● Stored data

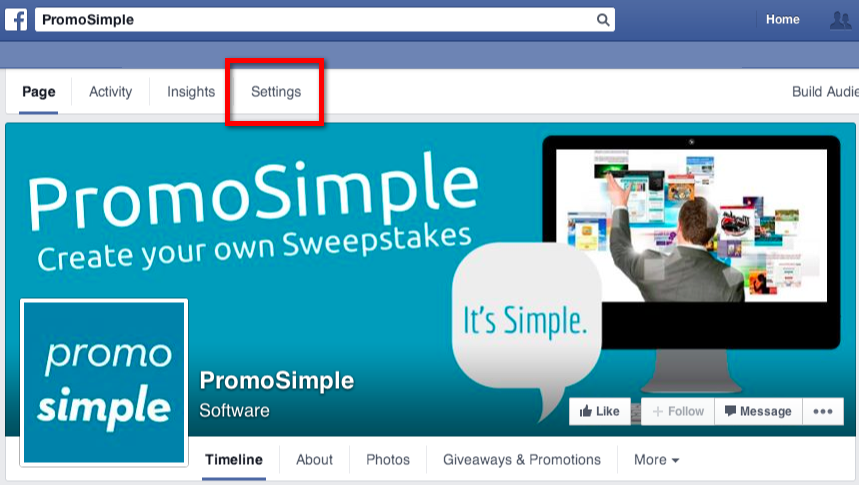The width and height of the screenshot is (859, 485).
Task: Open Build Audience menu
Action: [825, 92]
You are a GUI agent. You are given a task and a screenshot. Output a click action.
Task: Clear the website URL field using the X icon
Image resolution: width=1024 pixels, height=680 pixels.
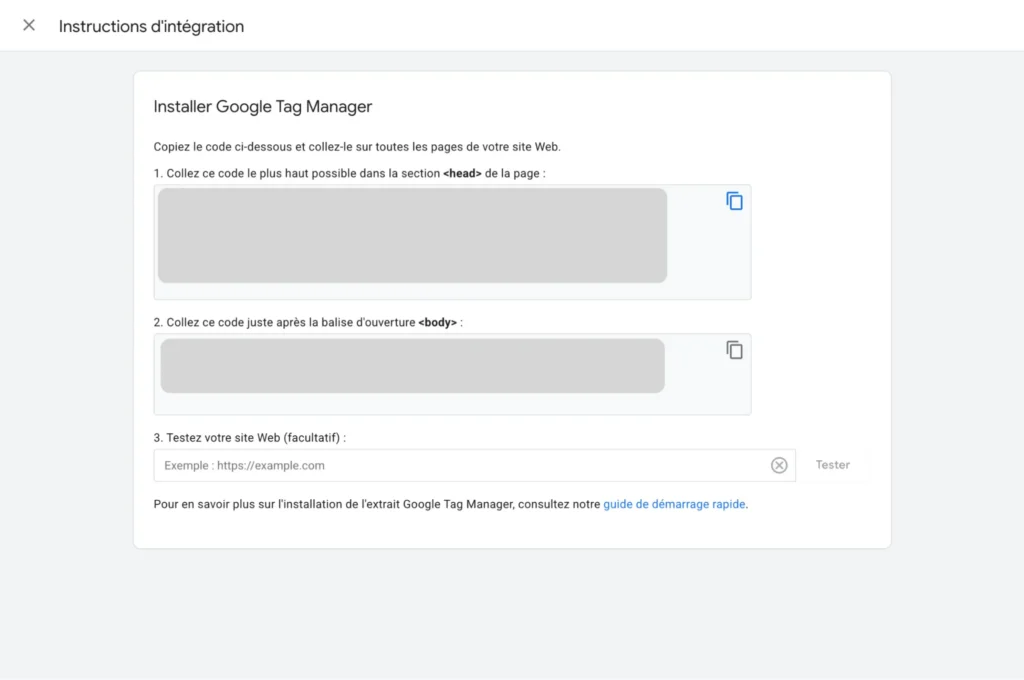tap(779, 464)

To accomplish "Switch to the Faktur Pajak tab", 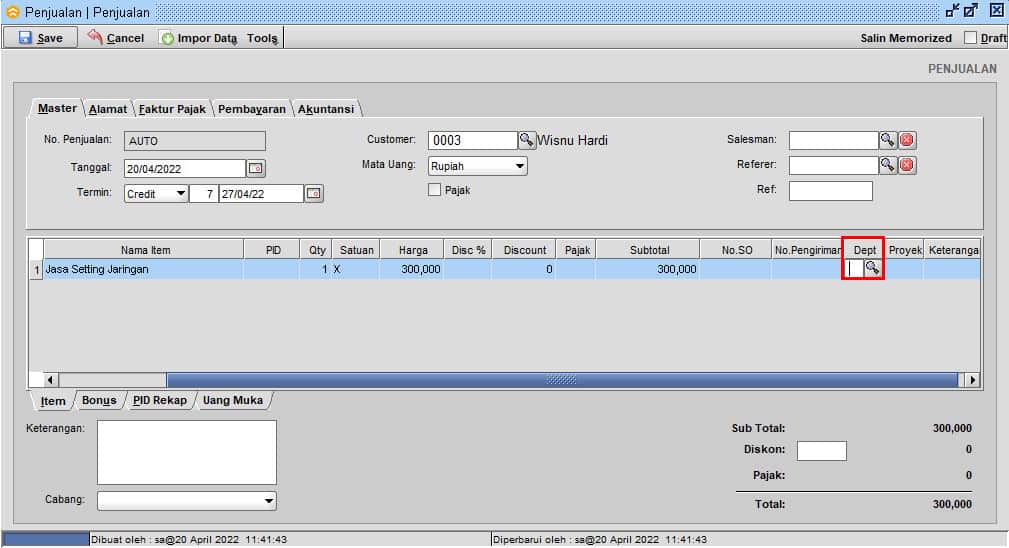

● WHAT TO WORK ON
Output an exact copy of the lines from the one with "Image resolution: width=1024" through the closing line of the records, inclusive, without any images.

● SOLUTION BELOW
Image resolution: width=1024 pixels, height=680 pixels.
tap(779, 464)

To accomplish "Switch to the Faktur Pajak tab", 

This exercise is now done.